The story surrounds the four animal friends from a New York Zoo trying to find their way home, along the way making friends with an animal circus. Upon finally arriving at the zoo the animals find a mural of Africa. Each animal is struck by how little justice the mural gives to Africa. One after the other says how much more beautiful Africa is in reality. Then a hippo comments on how she never realized the walls around her. And in a pivotal moment the animal that wanted to leave the Zoo in the first movie states, "I wish I never would have left." And each animal turns to him shocked as he continues, "because then I wouldn't be so sad right now." The animals go on to say how they aren't the animals who once lived in a zoo, that this no longer felt like home.

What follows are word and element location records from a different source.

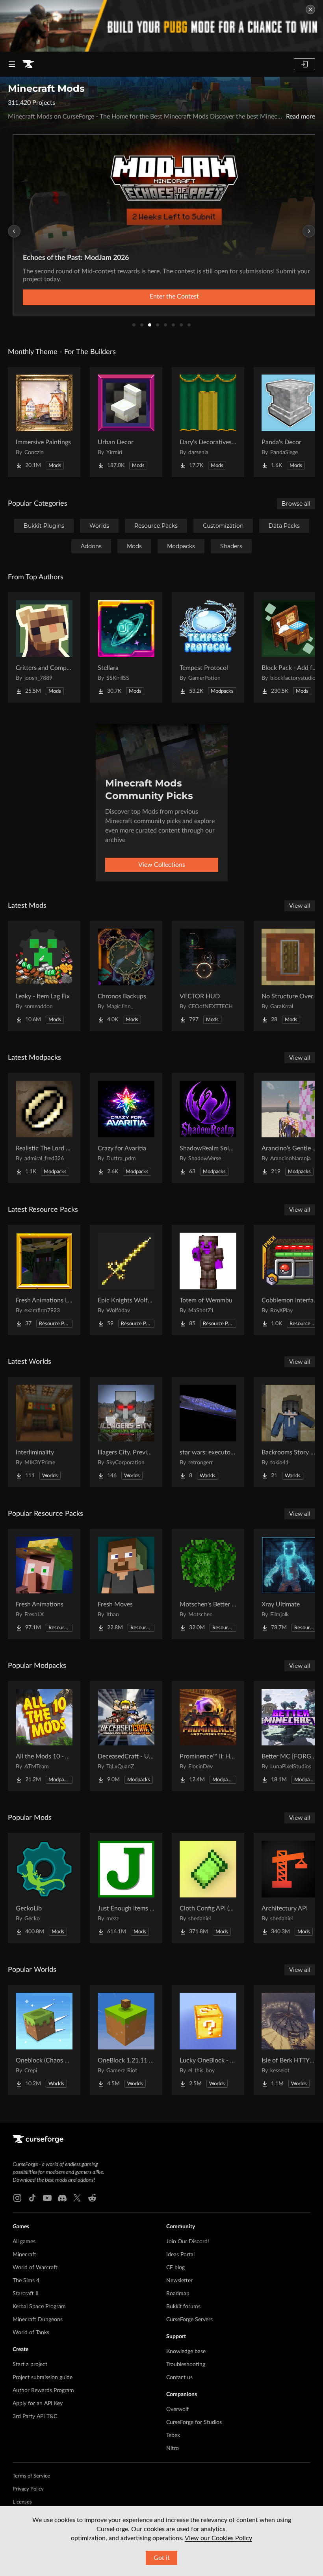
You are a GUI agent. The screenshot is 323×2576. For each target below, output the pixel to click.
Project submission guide (42, 2377)
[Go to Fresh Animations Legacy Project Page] (44, 1280)
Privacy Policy (28, 2489)
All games (24, 2241)
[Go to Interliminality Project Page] (44, 1432)
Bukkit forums (183, 2306)
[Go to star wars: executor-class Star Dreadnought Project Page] (208, 1432)
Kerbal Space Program (39, 2306)
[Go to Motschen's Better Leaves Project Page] (208, 1584)
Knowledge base (186, 2351)
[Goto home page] (28, 64)
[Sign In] (304, 64)
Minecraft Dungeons (38, 2319)
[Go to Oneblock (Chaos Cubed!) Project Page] (44, 2040)
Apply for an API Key (38, 2403)
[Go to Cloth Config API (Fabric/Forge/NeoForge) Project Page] (208, 1888)
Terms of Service (31, 2476)
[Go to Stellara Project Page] (126, 647)
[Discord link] (62, 2198)
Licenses (22, 2502)
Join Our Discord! (187, 2241)
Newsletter (179, 2280)
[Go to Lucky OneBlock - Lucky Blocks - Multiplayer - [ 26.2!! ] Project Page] (208, 2040)
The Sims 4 (26, 2280)
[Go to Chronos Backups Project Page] (126, 976)
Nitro (172, 2448)
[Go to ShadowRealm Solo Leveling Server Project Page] (208, 1128)
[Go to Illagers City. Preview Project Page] (126, 1432)
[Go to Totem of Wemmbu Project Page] (208, 1280)
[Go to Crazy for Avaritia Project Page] (126, 1128)
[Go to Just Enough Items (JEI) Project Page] (126, 1888)
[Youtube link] (47, 2198)
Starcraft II (26, 2293)
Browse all (296, 503)
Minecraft (24, 2254)
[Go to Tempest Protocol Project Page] (208, 647)
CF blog (175, 2267)
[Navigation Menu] (12, 64)
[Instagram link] (17, 2198)
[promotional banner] (161, 26)
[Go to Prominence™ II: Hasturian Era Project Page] (208, 1736)
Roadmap (177, 2293)
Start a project (30, 2364)
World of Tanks (31, 2332)
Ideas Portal (180, 2254)
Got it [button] (162, 2558)
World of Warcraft (35, 2267)
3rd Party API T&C (35, 2416)
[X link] (77, 2198)
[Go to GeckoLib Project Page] (44, 1888)
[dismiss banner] (310, 9)
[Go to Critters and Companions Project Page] (44, 647)
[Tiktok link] (32, 2198)
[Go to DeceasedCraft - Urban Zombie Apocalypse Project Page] (126, 1736)
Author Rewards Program (43, 2390)
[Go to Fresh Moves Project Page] (126, 1584)
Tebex (173, 2435)
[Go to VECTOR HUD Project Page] (208, 976)
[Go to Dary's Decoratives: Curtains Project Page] (208, 422)
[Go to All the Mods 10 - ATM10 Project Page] (44, 1736)
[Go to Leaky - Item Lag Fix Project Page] (44, 976)
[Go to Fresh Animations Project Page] (44, 1584)
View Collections (161, 865)
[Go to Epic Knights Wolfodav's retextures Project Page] (126, 1280)
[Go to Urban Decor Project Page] (126, 422)
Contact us (179, 2377)
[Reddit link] (92, 2198)
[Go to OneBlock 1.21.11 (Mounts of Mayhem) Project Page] (126, 2040)
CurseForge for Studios (194, 2422)
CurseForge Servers (189, 2319)
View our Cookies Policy (218, 2538)
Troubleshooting (185, 2364)
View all (299, 905)
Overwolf (177, 2409)
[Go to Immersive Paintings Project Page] (44, 422)
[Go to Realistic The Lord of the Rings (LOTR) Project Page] (44, 1128)
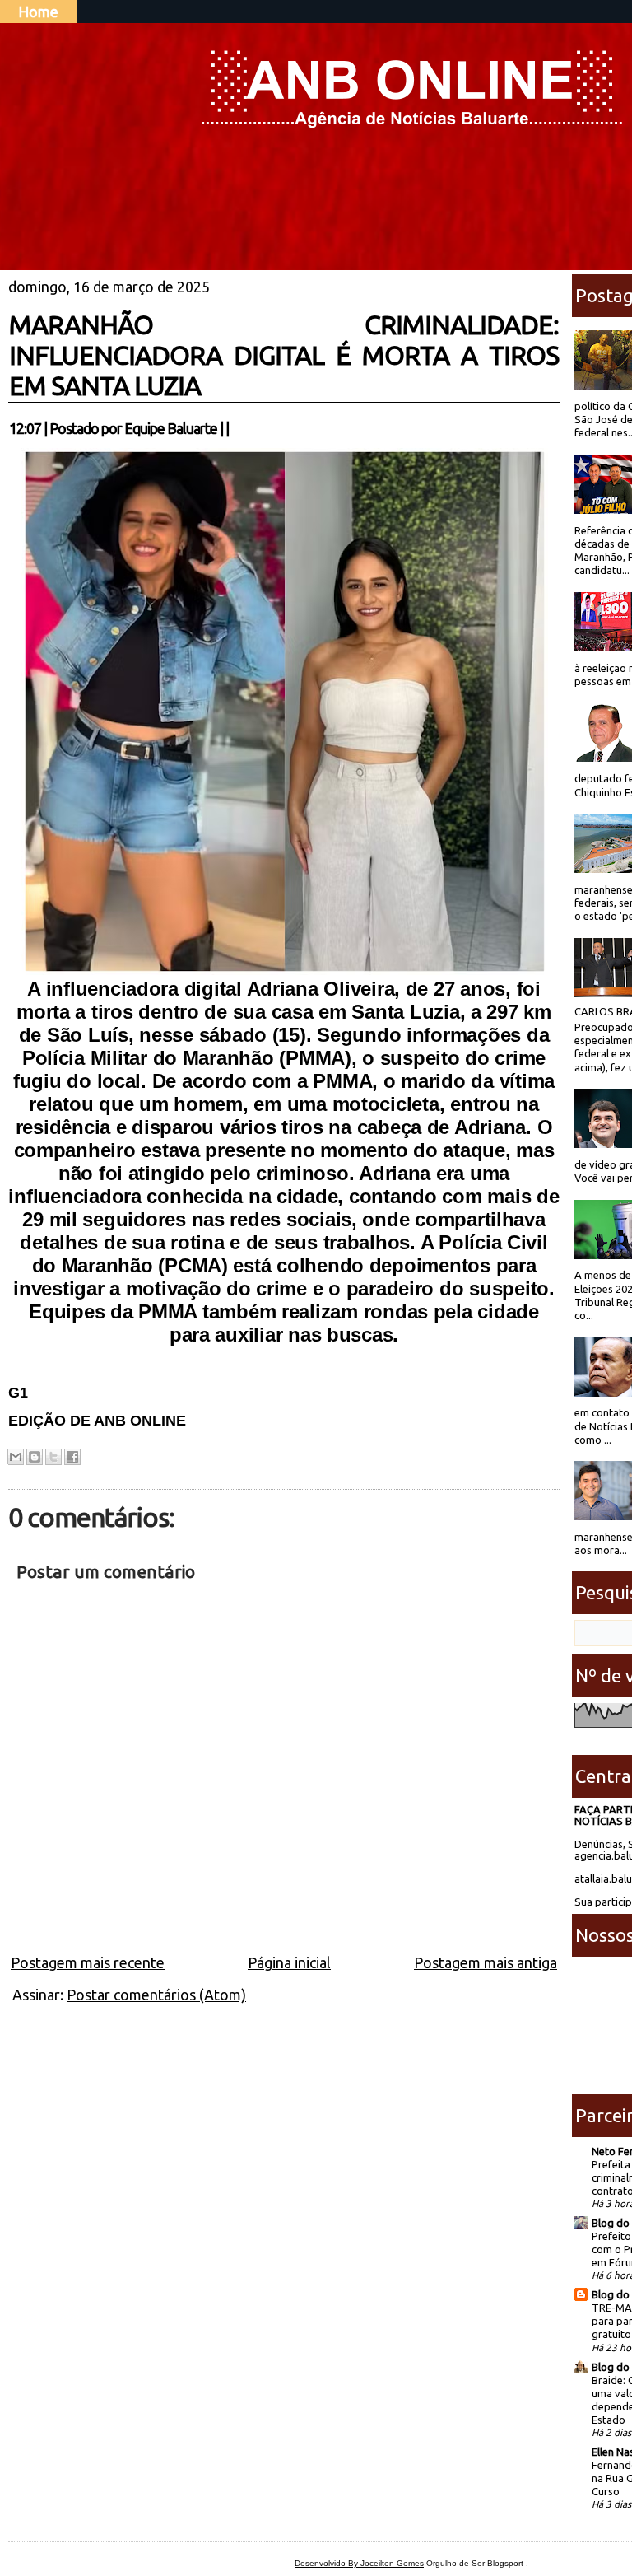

So many truths bombarded me.
First, I couldn't shake the thought that this would be me when I returned. My generation of American Christians were missing something. Our mural of the Gospel is lacking, not quite as beautiful as the real thing. Most people walk by without a second glance, but when you are dependent on the Promise then it looks so different. Why aren't we living differently to show the Gospel in all it's beauty?
The walls we have built around us in regards to our fellow brothers and sisters are close to suffocating us. Just as the hippo said she didn't even know they were there. We don't either. We go to church and sit next to hundreds of people and never wonder if the message touched them in the depths of their spirits, but instead wonder if they noticed the conviction we felt and if someone knew would we no longer be "the perfect little Christian". Walls suffocating us from being honest.
As the zebra spoke of wishing he had never left, fear flooded me. What if I never want to live in the States again? Just recently, God revealed my calling to me. A calling to be an alarm clock to the sleeping generation of Christians. The complacent, the weary, the distracted American Christians. So doubt flooded me at this point. Just as the animals said I am no longer the girl I started as on this journey and I will be a different woman when I return. What if the Zoo no longer satisfies me? What if I wish I never would have left and regretted it?
That's the exciting part. He promised me I would be sad at the state of America. He sent me away from the States to wake me. An alarm clock can't wake someone up if the alarm clock is still sleeping. If I had not left the States; the sadness, the heartbreak at the state of my generations Christianity would not have been awakened.
I'm guaranteed that the States will no longer feel like home. But it was never supposed to. My home is in Heaven with my Father and Savior. I would never wish it would be elsewhere. And I want to show American Christians that its not their home either.